Nicotine pouches—small, smokeless packets tucked under the lip—deliver nicotine without burning tobacco. They eliminate the tar, carbon monoxide, and carcinogens that make cigarettes so deadly. The logic of harm reduction couldn’t be clearer: if smokers can get nicotine without smoke, millions of lives could be saved.
Sweden has already proven the point. Through widespread use of snus and nicotine pouches, the country has cut daily smoking to about 5 percent, the lowest rate in Europe. Lung-cancer deaths are less than half the continental average. This “Swedish Experience” shows that when adults are given safer options, they switch voluntarily—no prohibition required.
In the United States, however, the FDA’s tobacco division has turned this logic on its head. Since Congress gave it sweeping authority in 2009, the agency has demanded that every new product undergo a Premarket Tobacco Product Application, or PMTA, proving it is “appropriate for the protection of public health.” That sounds reasonable until you see how the process works.
Manufacturers must spend millions on speculative modeling about how their products might affect every segment of society—smokers, nonsmokers, youth, and future generations—before they can even reach the market. Unsurprisingly, almost all PMTAs have been denied or shelved. Reduced-risk products sit in limbo while Marlboros and Newports remain untouched.

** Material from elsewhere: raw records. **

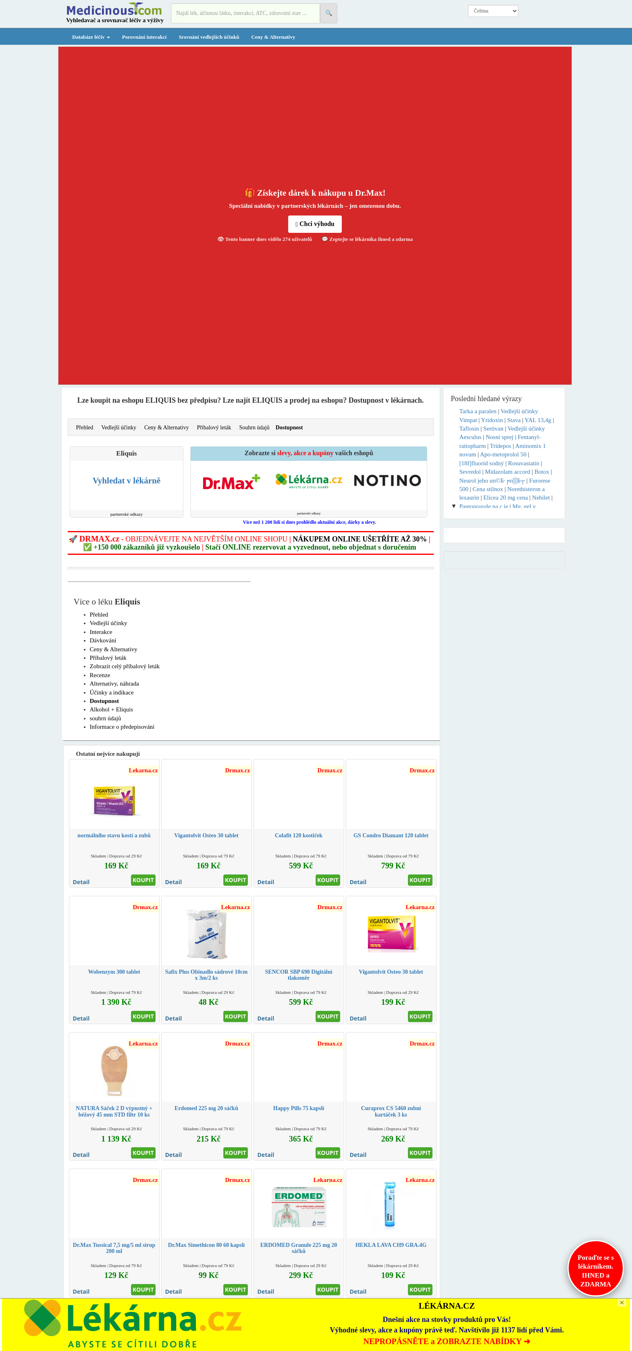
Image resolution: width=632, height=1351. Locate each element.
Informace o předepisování (122, 727)
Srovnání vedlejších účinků (209, 37)
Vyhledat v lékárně (126, 480)
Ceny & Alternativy (273, 37)
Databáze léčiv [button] (91, 37)
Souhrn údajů (254, 428)
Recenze (100, 675)
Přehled (85, 428)
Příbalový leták (214, 428)
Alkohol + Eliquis (111, 709)
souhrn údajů (105, 718)
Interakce (101, 632)
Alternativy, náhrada (114, 683)
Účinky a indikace (112, 692)
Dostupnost (289, 428)
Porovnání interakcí (144, 37)
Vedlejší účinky (118, 428)
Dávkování (103, 640)
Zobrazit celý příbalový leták (125, 666)
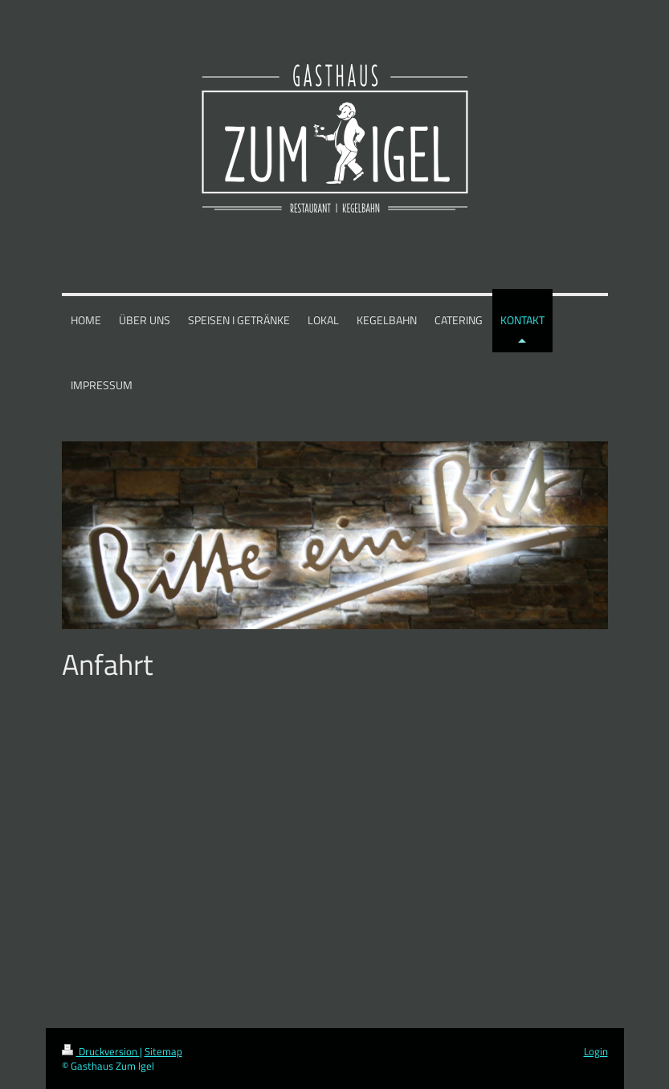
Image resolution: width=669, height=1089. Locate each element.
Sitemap (163, 1051)
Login (596, 1051)
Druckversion (101, 1051)
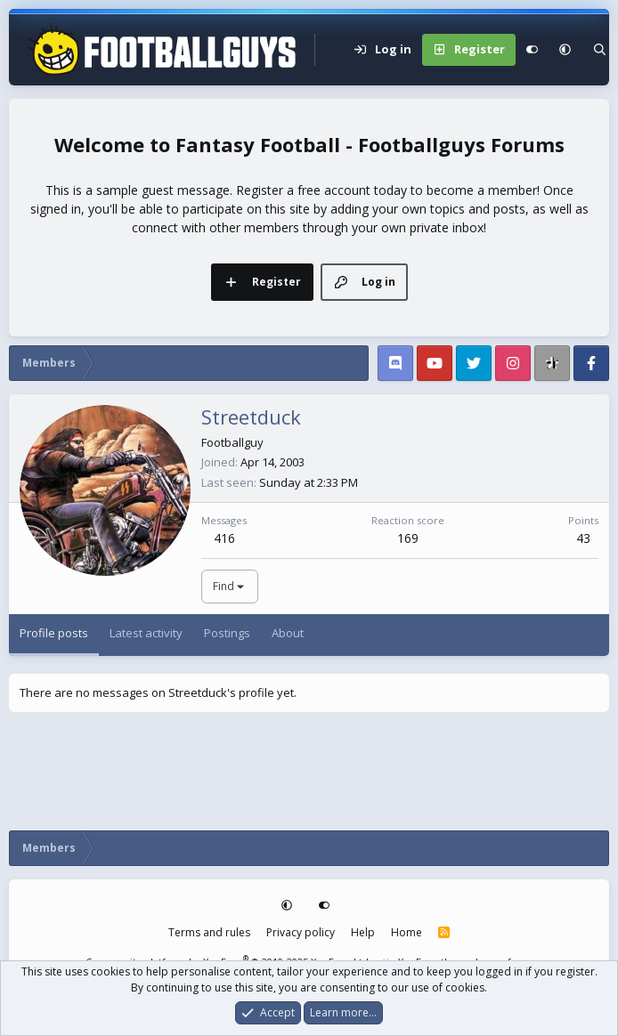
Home (406, 932)
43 (583, 538)
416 (224, 538)
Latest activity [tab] (146, 633)
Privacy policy (300, 932)
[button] (565, 50)
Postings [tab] (227, 633)
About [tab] (288, 633)
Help (363, 932)
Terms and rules (209, 932)
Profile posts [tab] (54, 633)
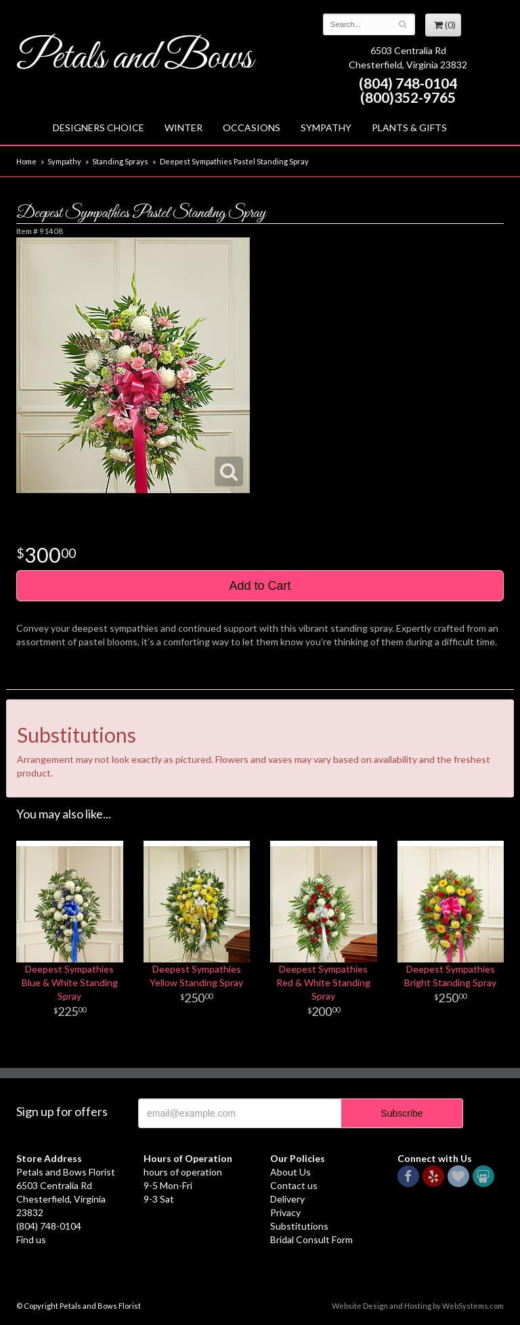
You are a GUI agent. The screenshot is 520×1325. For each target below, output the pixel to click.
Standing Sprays (120, 161)
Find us (31, 1239)
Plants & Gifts (409, 127)
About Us (290, 1172)
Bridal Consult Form (311, 1239)
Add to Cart (259, 585)
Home (26, 161)
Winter (183, 127)
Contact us (294, 1185)
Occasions (251, 127)
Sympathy (326, 127)
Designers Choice (98, 127)
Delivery (287, 1199)
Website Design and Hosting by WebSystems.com (418, 1305)
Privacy (285, 1212)
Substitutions (299, 1226)
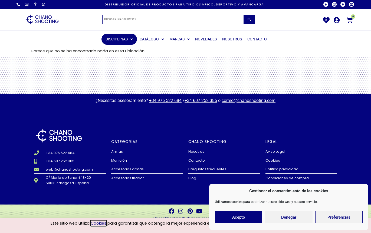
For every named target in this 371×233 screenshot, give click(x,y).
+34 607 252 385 (201, 100)
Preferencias (338, 217)
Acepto (238, 217)
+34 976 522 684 (165, 100)
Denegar (288, 217)
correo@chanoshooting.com (248, 100)
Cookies (98, 223)
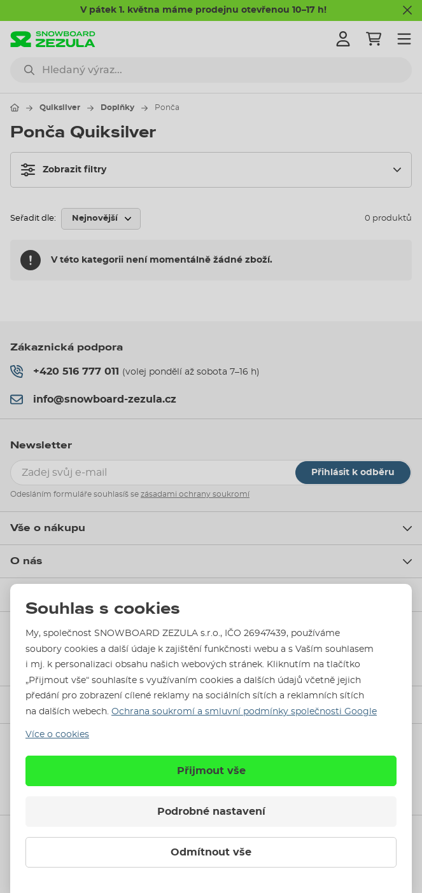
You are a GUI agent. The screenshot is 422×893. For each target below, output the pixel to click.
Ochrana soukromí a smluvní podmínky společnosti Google (244, 711)
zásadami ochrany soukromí (195, 494)
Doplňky (117, 107)
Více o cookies (57, 734)
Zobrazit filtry (63, 170)
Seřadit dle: (33, 218)
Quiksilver (59, 107)
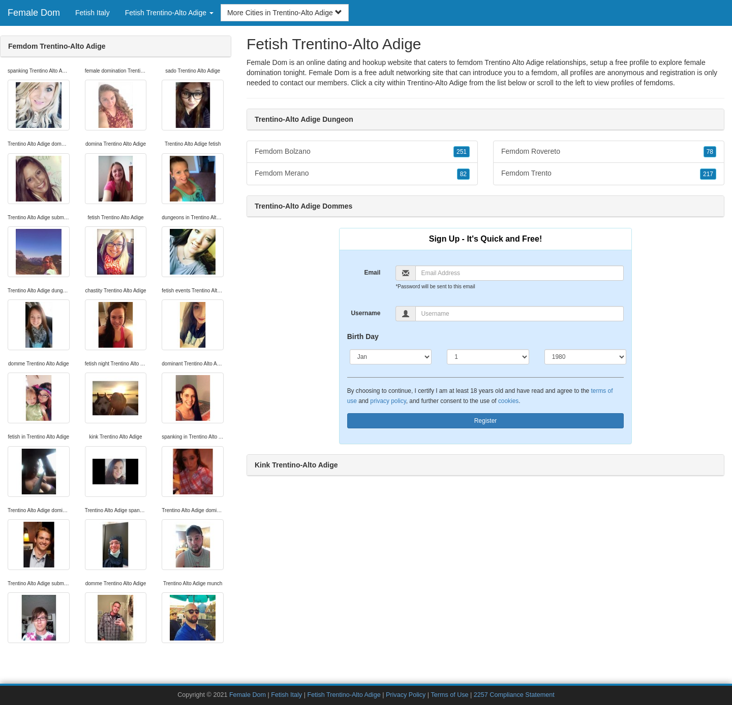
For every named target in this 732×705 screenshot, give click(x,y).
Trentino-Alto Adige (437, 83)
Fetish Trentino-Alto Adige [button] (169, 13)
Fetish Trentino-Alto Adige (343, 694)
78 (710, 151)
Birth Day (363, 336)
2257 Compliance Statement (514, 694)
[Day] (488, 356)
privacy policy (388, 401)
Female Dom (34, 13)
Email (372, 272)
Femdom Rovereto (608, 151)
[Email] (519, 273)
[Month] (391, 356)
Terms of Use (449, 694)
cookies (508, 401)
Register (485, 420)
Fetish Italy (92, 13)
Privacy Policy (405, 694)
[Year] (585, 356)
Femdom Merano (362, 173)
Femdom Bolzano (362, 151)
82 (463, 174)
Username (365, 313)
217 (708, 174)
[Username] (519, 313)
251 (461, 151)
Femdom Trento (608, 173)
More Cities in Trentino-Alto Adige (284, 13)
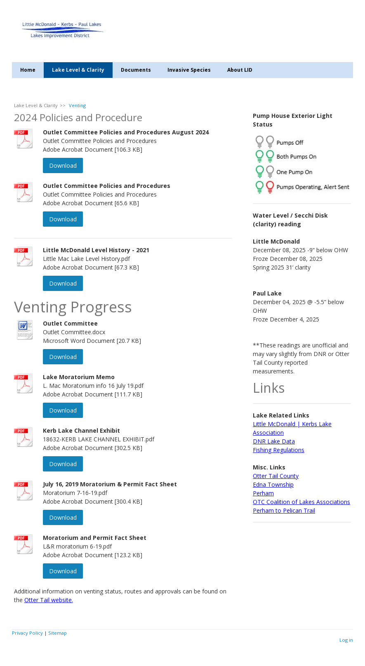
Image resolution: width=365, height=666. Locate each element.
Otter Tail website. (48, 600)
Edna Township (273, 484)
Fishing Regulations (278, 450)
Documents (136, 69)
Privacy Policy (27, 633)
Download (63, 165)
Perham (263, 493)
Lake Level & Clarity (78, 69)
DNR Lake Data (274, 441)
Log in (346, 640)
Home (27, 69)
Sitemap (57, 633)
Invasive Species (189, 69)
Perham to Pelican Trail (284, 510)
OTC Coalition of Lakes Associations (301, 502)
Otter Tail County (276, 476)
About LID (239, 69)
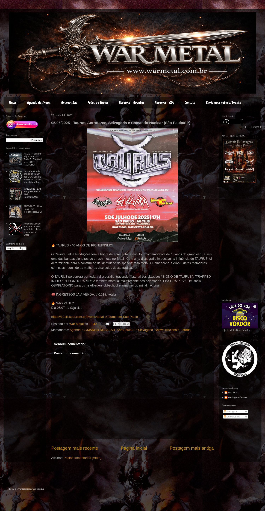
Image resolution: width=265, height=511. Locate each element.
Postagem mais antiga (192, 448)
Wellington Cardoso (238, 397)
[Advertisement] (243, 241)
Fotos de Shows (98, 102)
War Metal (233, 392)
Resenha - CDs (164, 102)
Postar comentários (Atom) (82, 458)
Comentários (232, 416)
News (12, 102)
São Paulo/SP (126, 330)
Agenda (75, 330)
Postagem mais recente (74, 448)
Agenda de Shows (39, 102)
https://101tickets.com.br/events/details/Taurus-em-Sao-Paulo (94, 317)
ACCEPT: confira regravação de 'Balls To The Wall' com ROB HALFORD (32, 159)
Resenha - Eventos (131, 102)
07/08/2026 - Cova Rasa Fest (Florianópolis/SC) (32, 209)
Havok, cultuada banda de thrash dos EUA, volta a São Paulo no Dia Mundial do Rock (32, 177)
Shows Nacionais (167, 330)
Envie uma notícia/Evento (223, 102)
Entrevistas (69, 102)
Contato (190, 102)
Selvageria (145, 330)
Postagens (230, 411)
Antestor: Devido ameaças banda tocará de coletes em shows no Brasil (32, 229)
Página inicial (134, 448)
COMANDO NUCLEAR (98, 330)
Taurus (185, 330)
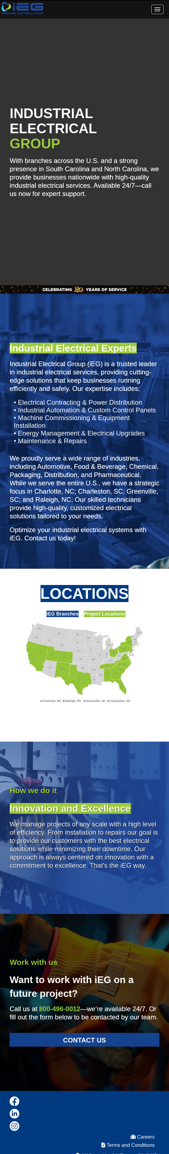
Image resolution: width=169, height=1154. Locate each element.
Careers (143, 1137)
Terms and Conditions (128, 1145)
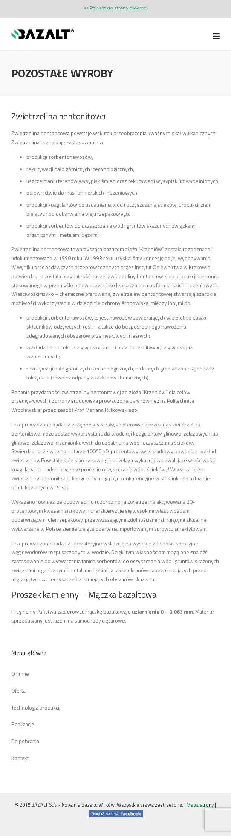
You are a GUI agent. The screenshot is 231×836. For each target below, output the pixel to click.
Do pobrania (25, 741)
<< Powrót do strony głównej (115, 8)
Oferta (18, 690)
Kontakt (20, 758)
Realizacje (22, 724)
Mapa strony (200, 805)
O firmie (20, 674)
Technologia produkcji (35, 707)
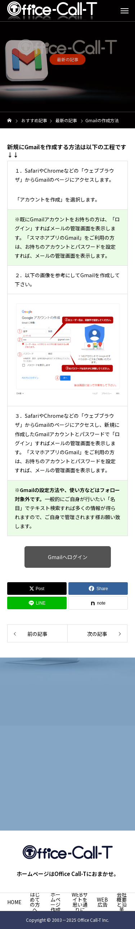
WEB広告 (102, 902)
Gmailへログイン (67, 557)
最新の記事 (67, 60)
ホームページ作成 (55, 902)
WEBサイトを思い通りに (80, 902)
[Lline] (37, 603)
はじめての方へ (35, 902)
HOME (14, 902)
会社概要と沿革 (122, 902)
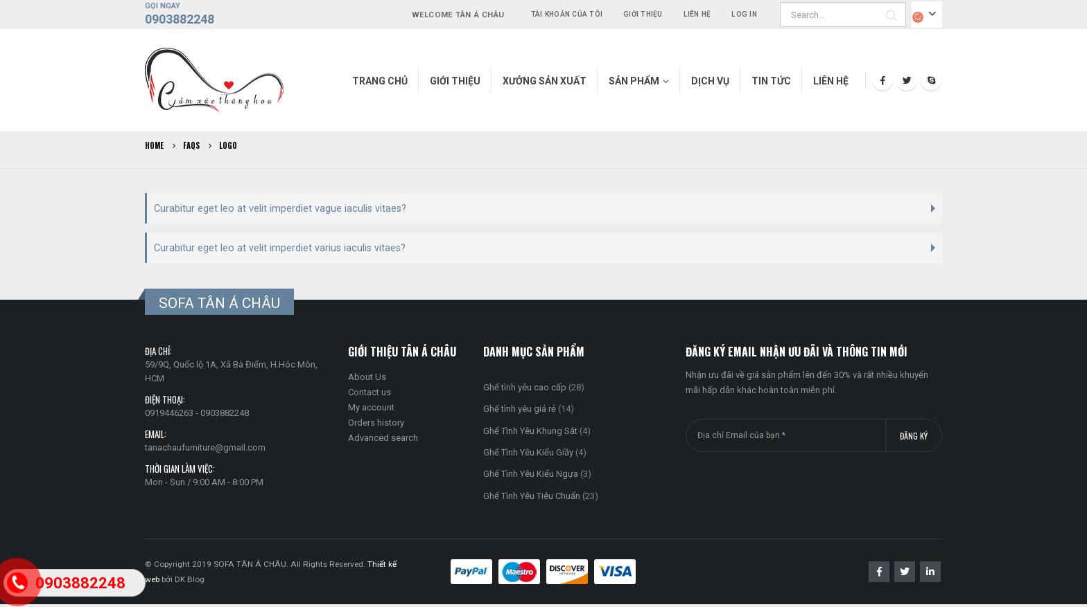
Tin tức (771, 81)
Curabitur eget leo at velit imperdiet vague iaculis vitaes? (280, 209)
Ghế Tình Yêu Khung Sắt (530, 433)
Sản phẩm (634, 81)
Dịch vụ (710, 81)
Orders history (376, 425)
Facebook (879, 574)
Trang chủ (380, 81)
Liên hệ (697, 14)
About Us (367, 379)
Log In (744, 14)
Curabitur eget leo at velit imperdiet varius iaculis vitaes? (280, 249)
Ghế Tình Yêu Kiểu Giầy (528, 455)
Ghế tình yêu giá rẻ (519, 411)
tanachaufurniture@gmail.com (205, 450)
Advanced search (383, 440)
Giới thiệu (643, 14)
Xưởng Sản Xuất (544, 81)
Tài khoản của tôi (566, 14)
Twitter (904, 574)
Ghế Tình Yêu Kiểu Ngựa (530, 476)
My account (371, 410)
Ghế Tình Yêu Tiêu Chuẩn (531, 498)
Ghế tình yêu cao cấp (524, 390)
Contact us (369, 395)
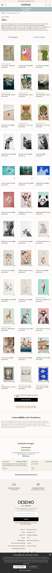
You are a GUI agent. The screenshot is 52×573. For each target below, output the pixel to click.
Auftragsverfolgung (32, 535)
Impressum (22, 535)
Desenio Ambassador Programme (16, 546)
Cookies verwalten (32, 546)
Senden (26, 519)
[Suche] (5, 5)
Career (23, 537)
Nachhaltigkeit (21, 540)
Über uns (22, 529)
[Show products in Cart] (49, 5)
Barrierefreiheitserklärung (18, 543)
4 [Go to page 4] (28, 407)
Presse (23, 532)
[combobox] (50, 554)
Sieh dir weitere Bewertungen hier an (26, 474)
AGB (28, 537)
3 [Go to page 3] (25, 407)
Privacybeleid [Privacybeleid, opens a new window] (26, 563)
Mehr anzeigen (26, 399)
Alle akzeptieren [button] (19, 566)
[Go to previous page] (17, 406)
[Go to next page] (34, 406)
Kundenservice (31, 532)
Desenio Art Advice (32, 529)
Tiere (17, 13)
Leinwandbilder (10, 13)
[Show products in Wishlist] (46, 5)
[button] (26, 570)
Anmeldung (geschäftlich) (18, 548)
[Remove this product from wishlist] (14, 61)
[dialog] (26, 563)
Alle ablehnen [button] (33, 566)
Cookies (29, 543)
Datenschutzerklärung (24, 522)
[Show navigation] (2, 5)
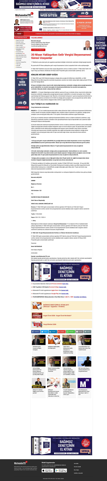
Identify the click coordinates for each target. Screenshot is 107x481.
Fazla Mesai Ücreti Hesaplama (20, 49)
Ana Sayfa (42, 9)
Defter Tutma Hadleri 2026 (68, 9)
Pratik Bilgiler (19, 58)
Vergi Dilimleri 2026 (58, 9)
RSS (75, 9)
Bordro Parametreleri (20, 43)
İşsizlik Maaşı (20, 53)
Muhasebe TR (46, 478)
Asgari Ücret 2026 (48, 9)
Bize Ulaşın (89, 9)
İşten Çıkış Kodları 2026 (21, 55)
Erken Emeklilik (20, 47)
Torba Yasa (18, 63)
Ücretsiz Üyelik (77, 466)
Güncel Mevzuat (19, 51)
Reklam (84, 9)
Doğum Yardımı (19, 45)
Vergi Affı (18, 65)
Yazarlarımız (19, 67)
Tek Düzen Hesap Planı (21, 62)
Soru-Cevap (18, 60)
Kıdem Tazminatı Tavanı (21, 57)
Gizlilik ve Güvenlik (78, 473)
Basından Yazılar (20, 42)
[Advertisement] (22, 136)
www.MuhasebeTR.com (43, 256)
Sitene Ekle (79, 9)
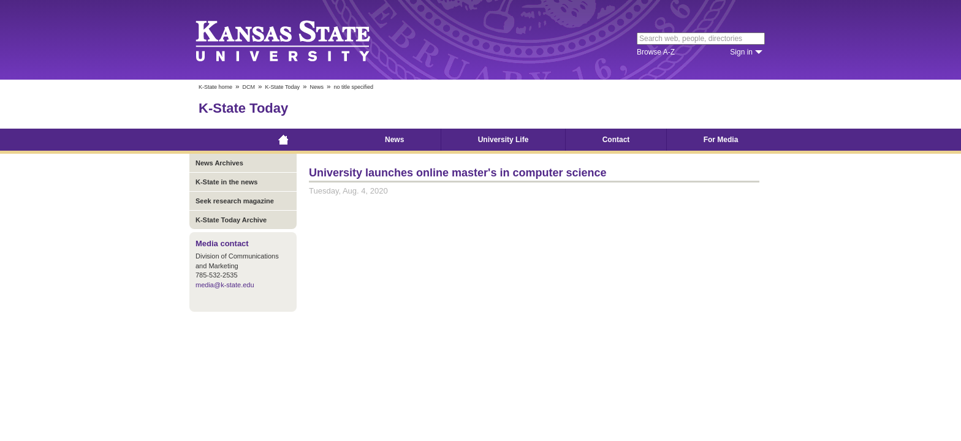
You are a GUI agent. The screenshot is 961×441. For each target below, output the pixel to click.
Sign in (741, 52)
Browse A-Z (656, 52)
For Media (721, 139)
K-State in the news (226, 182)
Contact (616, 139)
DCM (249, 87)
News (317, 87)
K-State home (215, 87)
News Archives (219, 163)
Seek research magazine (235, 201)
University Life (503, 139)
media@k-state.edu (225, 284)
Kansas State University (298, 40)
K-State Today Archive (231, 220)
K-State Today (282, 87)
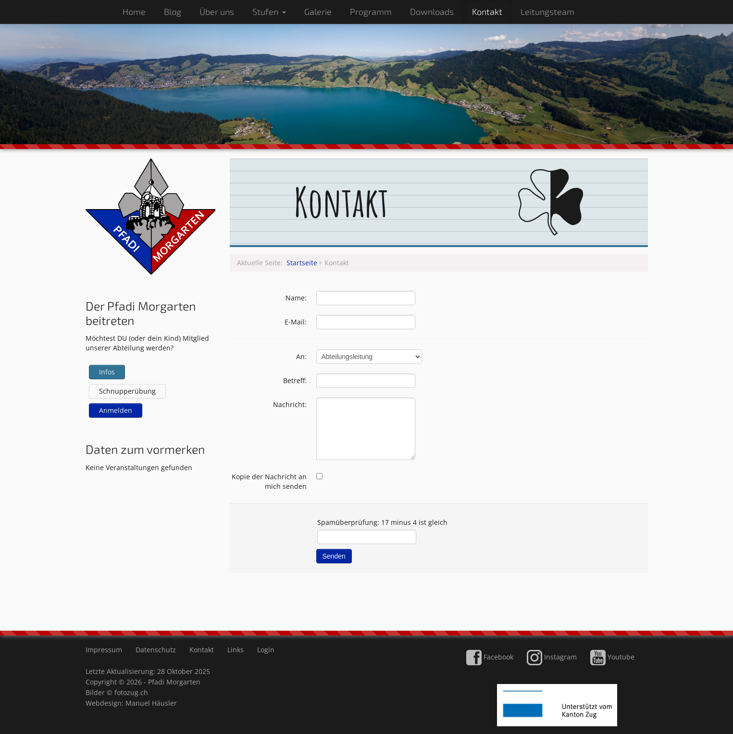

Only this January did the agency relent slightly, authorizing 20 ZYN nicotine-pouch products made by Swedish Match, now owned by Philip Morris. The FDA admitted the obvious: “The data show that these specific products are appropriate for the protection of public health.” The toxic-chemical levels were far lower than in cigarettes, and adult smokers were more likely to switch than teens were to start.
The decision should have been a turning point. Instead, it exposed the double standard. Other pouch makers—especially smaller firms from Sweden and the US, such as NOAT—remain locked out of the legal market even when their products meet the same technical standards.
The FDA’s inaction has created a black market dominated by unregulated imports, many from China. According to my own research, roughly 85 percent of pouches now sold in convenience stores are technically illegal.
The agency claims that this heavy-handed approach protects kids. But youth pouch use in the US remains very low—about 1.5 percent of high-school students according to the latest National Youth Tobacco Survey—while nearly 30 million American adults still smoke. Denying safer products to millions of addicted adults because a tiny fraction of teens might experiment is the opposite of public-health logic.
There’s a better path. The FDA should base its decisions on science, not fear. If a product dramatically reduces exposure to harmful chemicals, meets strict packaging and marketing standards, and enforces Tobacco 21 age verification, it should be allowed on the market. Population-level effects can be monitored afterward through real-world data on switching and youth use. That’s how drug and vaccine regulation already works.
Sweden’s evidence shows the results of a pragmatic approach: a near-smoke-free society achieved through consumer choice, not coercion. The FDA’s own approval of ZYN proves that such products can meet its legal standard for protecting public health. The next step is consistency—apply the same rules to everyone.
Combustion, not nicotine, is the killer. Until the FDA acts on that simple truth, it will keep protecting the cigarette industry it was supposed to regulate.